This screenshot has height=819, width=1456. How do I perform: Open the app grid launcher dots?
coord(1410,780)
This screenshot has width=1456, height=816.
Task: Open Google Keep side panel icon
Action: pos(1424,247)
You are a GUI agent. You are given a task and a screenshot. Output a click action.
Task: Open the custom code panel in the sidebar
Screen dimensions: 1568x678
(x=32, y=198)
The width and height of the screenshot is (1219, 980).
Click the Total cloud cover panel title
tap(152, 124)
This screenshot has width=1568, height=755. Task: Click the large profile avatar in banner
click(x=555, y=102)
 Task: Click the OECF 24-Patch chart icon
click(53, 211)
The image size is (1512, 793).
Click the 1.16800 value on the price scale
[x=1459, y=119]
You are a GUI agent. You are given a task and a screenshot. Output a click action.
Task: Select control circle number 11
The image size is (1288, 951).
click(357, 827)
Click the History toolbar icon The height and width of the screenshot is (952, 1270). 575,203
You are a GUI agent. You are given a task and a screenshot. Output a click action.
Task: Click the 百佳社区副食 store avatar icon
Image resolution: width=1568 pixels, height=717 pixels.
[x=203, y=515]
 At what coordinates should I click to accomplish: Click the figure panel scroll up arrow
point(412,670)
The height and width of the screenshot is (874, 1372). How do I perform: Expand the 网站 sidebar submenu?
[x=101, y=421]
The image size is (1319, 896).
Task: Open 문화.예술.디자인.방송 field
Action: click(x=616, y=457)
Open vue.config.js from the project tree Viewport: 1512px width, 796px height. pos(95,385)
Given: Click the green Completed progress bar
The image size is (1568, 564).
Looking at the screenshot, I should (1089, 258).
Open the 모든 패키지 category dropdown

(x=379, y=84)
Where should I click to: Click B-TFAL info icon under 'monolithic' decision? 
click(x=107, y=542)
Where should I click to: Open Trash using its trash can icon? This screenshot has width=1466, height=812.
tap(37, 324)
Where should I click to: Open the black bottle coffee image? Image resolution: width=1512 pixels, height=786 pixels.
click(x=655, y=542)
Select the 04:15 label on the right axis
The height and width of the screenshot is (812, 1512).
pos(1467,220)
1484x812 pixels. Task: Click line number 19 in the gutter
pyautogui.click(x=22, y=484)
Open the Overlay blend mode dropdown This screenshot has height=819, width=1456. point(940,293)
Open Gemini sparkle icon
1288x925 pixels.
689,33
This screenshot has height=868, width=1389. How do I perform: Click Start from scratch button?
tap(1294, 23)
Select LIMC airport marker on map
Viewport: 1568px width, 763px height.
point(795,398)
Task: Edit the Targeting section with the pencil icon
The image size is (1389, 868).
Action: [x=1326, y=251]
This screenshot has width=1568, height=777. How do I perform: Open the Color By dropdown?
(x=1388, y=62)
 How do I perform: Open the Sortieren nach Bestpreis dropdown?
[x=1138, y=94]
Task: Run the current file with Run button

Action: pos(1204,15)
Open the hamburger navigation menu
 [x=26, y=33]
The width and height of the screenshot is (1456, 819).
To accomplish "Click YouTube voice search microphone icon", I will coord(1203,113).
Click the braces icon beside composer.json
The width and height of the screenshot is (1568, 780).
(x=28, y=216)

● ● ● ● ● ● ●

WORK ITEM. Retype exactly the span of lines from the one with "Open vue.config.js from" through the one with "Select the 04:15 label on the right axis"; include both ends and omit the rest of the material.

REPLY TO THE TASK.
Open vue.config.js from the project tree Viewport: 1512px width, 796px height. pos(95,385)
Given: Click the green Completed progress bar
The image size is (1568, 564).
Looking at the screenshot, I should (1089, 258).
Open the 모든 패키지 category dropdown

(x=379, y=84)
Where should I click to: Click B-TFAL info icon under 'monolithic' decision? 
click(x=107, y=542)
Where should I click to: Open Trash using its trash can icon? This screenshot has width=1466, height=812.
tap(37, 324)
Where should I click to: Open the black bottle coffee image? Image resolution: width=1512 pixels, height=786 pixels.
click(x=655, y=542)
Select the 04:15 label on the right axis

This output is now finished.